◆ Provided information:
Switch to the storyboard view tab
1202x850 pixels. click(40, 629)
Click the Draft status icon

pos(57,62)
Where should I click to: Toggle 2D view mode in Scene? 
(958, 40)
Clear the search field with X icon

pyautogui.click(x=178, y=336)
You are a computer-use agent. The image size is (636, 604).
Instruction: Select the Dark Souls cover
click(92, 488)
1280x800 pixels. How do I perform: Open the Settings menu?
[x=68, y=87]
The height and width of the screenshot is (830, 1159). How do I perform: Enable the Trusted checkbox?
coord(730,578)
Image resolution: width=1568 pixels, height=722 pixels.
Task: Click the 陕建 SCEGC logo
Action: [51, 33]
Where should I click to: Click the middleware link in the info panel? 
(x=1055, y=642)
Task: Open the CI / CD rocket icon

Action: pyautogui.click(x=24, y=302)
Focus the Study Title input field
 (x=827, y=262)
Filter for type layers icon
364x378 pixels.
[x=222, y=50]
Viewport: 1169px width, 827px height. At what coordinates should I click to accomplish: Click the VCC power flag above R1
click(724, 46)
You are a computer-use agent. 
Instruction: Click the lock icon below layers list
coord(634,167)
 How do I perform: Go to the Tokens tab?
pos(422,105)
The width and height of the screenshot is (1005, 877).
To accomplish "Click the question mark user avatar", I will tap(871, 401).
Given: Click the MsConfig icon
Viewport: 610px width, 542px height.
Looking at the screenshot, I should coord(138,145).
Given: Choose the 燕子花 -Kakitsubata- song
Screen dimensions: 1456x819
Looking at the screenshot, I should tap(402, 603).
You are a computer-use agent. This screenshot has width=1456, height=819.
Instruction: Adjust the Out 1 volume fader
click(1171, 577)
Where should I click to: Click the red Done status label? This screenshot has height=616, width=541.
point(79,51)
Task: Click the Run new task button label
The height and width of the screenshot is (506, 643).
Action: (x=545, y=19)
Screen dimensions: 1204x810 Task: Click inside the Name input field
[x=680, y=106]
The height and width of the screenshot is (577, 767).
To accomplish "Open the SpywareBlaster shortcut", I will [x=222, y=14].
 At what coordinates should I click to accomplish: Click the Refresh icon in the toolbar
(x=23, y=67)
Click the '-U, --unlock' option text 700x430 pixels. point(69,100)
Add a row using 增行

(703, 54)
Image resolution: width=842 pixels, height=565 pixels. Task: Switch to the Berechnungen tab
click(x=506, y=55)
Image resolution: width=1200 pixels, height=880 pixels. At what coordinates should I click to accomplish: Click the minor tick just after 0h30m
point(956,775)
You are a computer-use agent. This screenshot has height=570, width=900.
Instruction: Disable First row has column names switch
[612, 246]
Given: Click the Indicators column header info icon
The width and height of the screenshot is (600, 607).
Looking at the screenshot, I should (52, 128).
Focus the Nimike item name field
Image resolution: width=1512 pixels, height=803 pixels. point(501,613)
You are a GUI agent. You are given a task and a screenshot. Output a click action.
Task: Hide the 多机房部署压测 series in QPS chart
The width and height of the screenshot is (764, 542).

◆ Task directions:
Which of the lines above include the word "will"? Copy each of them.

◆ Written solution:
To accomplish "Click the question mark user avatar", I will tap(871, 401).
To accomplish "Open the SpywareBlaster shortcut", I will [x=222, y=14].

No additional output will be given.